BEGIN

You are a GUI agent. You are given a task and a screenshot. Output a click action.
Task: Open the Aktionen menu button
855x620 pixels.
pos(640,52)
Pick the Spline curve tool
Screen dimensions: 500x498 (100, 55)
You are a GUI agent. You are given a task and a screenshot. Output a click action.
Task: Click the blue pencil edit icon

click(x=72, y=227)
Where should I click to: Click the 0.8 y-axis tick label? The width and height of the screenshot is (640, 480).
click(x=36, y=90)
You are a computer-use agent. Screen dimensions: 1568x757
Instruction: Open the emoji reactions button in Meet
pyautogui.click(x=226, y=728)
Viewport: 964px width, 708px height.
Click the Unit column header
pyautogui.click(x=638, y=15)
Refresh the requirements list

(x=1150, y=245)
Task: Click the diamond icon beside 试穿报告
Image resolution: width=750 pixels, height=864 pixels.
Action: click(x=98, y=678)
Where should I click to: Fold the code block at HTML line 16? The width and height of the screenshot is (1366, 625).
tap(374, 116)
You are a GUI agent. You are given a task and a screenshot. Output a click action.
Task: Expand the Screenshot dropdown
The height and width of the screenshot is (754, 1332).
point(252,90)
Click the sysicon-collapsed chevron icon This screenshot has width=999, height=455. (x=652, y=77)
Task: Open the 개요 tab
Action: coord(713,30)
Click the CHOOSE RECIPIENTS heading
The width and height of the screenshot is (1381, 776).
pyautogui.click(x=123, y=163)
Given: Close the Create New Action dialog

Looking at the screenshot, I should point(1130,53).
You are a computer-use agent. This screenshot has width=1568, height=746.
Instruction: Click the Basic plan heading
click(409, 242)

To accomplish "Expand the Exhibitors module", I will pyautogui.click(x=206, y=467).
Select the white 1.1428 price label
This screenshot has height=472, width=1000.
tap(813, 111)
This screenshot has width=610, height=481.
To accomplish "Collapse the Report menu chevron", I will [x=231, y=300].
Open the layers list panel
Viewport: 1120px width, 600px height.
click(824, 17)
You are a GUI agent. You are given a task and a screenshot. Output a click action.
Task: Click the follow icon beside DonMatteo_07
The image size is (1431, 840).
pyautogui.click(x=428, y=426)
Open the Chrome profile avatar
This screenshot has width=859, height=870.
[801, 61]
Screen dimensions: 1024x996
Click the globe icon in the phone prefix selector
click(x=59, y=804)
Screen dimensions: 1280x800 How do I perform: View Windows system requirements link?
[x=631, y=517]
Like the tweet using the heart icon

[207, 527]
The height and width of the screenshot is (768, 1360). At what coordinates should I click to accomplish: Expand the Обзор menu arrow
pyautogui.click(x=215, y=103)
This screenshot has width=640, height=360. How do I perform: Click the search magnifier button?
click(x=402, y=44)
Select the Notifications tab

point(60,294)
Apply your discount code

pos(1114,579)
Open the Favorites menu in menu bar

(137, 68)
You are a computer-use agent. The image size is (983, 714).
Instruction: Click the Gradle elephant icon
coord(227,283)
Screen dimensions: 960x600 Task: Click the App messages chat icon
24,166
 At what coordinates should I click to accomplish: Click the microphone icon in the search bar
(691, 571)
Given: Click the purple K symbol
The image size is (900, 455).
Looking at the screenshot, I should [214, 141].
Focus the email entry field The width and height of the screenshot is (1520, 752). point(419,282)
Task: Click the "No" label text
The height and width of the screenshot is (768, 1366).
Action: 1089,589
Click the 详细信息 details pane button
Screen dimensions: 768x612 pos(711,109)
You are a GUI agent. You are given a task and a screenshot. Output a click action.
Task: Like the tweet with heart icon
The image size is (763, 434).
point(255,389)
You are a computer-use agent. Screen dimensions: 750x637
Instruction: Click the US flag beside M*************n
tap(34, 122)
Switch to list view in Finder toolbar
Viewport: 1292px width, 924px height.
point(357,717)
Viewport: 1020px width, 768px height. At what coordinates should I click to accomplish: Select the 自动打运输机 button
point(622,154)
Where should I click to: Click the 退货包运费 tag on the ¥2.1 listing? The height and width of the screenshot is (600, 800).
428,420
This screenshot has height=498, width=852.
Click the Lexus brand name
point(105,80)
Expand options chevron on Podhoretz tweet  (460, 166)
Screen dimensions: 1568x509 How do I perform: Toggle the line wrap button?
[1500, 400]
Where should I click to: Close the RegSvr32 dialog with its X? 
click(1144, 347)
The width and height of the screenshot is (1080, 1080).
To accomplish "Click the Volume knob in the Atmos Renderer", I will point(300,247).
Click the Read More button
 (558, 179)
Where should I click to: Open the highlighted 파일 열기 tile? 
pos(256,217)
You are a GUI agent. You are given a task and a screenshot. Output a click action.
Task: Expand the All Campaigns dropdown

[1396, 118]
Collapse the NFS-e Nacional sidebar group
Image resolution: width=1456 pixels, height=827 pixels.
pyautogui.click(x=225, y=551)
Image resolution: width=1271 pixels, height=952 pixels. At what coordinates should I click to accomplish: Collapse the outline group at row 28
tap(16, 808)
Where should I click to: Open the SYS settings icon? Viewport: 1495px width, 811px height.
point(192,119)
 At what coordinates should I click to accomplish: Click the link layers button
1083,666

END

*Task to carry out:* What you return should match the listing above exactly.

*Reply to the exercise:*
You are a GUI agent. You are given a task and a screenshot. Output a click action.
Task: Open the Aktionen menu button
855x620 pixels.
pos(640,52)
Pick the Spline curve tool
Screen dimensions: 500x498 (100, 55)
You are a GUI agent. You are given a task and a screenshot. Output a click action.
Task: Click the blue pencil edit icon

click(x=72, y=227)
Where should I click to: Click the 0.8 y-axis tick label? The width and height of the screenshot is (640, 480).
click(x=36, y=90)
You are a computer-use agent. Screen dimensions: 1568x757
Instruction: Open the emoji reactions button in Meet
pyautogui.click(x=226, y=728)
Viewport: 964px width, 708px height.
Click the Unit column header
pyautogui.click(x=638, y=15)
Refresh the requirements list

(x=1150, y=245)
Task: Click the diamond icon beside 试穿报告
Image resolution: width=750 pixels, height=864 pixels.
Action: click(x=98, y=678)
Where should I click to: Fold the code block at HTML line 16? The width and height of the screenshot is (1366, 625).
tap(374, 116)
You are a GUI agent. You are given a task and a screenshot. Output a click action.
Task: Expand the Screenshot dropdown
The height and width of the screenshot is (754, 1332).
point(252,90)
Click the sysicon-collapsed chevron icon This screenshot has width=999, height=455. (x=652, y=77)
Task: Open the 개요 tab
Action: coord(713,30)
Click the CHOOSE RECIPIENTS heading
The width and height of the screenshot is (1381, 776).
pyautogui.click(x=123, y=163)
Given: Close the Create New Action dialog

Looking at the screenshot, I should point(1130,53).
You are a computer-use agent. This screenshot has width=1568, height=746.
Instruction: Click the Basic plan heading
click(409, 242)

To accomplish "Expand the Exhibitors module", I will pyautogui.click(x=206, y=467).
Select the white 1.1428 price label
This screenshot has height=472, width=1000.
tap(813, 111)
This screenshot has width=610, height=481.
To accomplish "Collapse the Report menu chevron", I will [x=231, y=300].
Open the layers list panel
Viewport: 1120px width, 600px height.
click(824, 17)
You are a GUI agent. You are given a task and a screenshot. Output a click action.
Task: Click the follow icon beside DonMatteo_07
The image size is (1431, 840).
pyautogui.click(x=428, y=426)
Open the Chrome profile avatar
This screenshot has width=859, height=870.
[801, 61]
Screen dimensions: 1024x996
Click the globe icon in the phone prefix selector
click(x=59, y=804)
Screen dimensions: 1280x800 How do I perform: View Windows system requirements link?
[x=631, y=517]
Like the tweet using the heart icon

[207, 527]
The height and width of the screenshot is (768, 1360). At what coordinates should I click to accomplish: Expand the Обзор menu arrow
pyautogui.click(x=215, y=103)
This screenshot has width=640, height=360. How do I perform: Click the search magnifier button?
click(x=402, y=44)
Select the Notifications tab

point(60,294)
Apply your discount code

pos(1114,579)
Open the Favorites menu in menu bar

(137, 68)
You are a computer-use agent. The image size is (983, 714).
Instruction: Click the Gradle elephant icon
coord(227,283)
Screen dimensions: 960x600 Task: Click the App messages chat icon
24,166
 At what coordinates should I click to accomplish: Click the microphone icon in the search bar
(691, 571)
Given: Click the purple K symbol
The image size is (900, 455).
Looking at the screenshot, I should [214, 141].
Focus the email entry field The width and height of the screenshot is (1520, 752). point(419,282)
Task: Click the "No" label text
The height and width of the screenshot is (768, 1366).
Action: 1089,589
Click the 详细信息 details pane button
Screen dimensions: 768x612 pos(711,109)
You are a GUI agent. You are given a task and a screenshot. Output a click action.
Task: Like the tweet with heart icon
The image size is (763, 434).
point(255,389)
You are a computer-use agent. Screen dimensions: 750x637
Instruction: Click the US flag beside M*************n
tap(34, 122)
Switch to list view in Finder toolbar
Viewport: 1292px width, 924px height.
point(357,717)
Viewport: 1020px width, 768px height. At what coordinates should I click to accomplish: Select the 自动打运输机 button
point(622,154)
Where should I click to: Click the 退货包运费 tag on the ¥2.1 listing? The height and width of the screenshot is (600, 800).
428,420
This screenshot has height=498, width=852.
Click the Lexus brand name
point(105,80)
Expand options chevron on Podhoretz tweet  (460, 166)
Screen dimensions: 1568x509 How do I perform: Toggle the line wrap button?
[1500, 400]
Where should I click to: Close the RegSvr32 dialog with its X? 
click(1144, 347)
The width and height of the screenshot is (1080, 1080).
To accomplish "Click the Volume knob in the Atmos Renderer", I will point(300,247).
Click the Read More button
 (558, 179)
Where should I click to: Open the highlighted 파일 열기 tile? 
pos(256,217)
You are a GUI agent. You are given a task and a screenshot. Output a click action.
Task: Expand the All Campaigns dropdown

[1396, 118]
Collapse the NFS-e Nacional sidebar group
Image resolution: width=1456 pixels, height=827 pixels.
pyautogui.click(x=225, y=551)
Image resolution: width=1271 pixels, height=952 pixels. At what coordinates should I click to accomplish: Collapse the outline group at row 28
tap(16, 808)
Where should I click to: Open the SYS settings icon? Viewport: 1495px width, 811px height.
point(192,119)
 At what coordinates should I click to accomplish: Click the link layers button
1083,666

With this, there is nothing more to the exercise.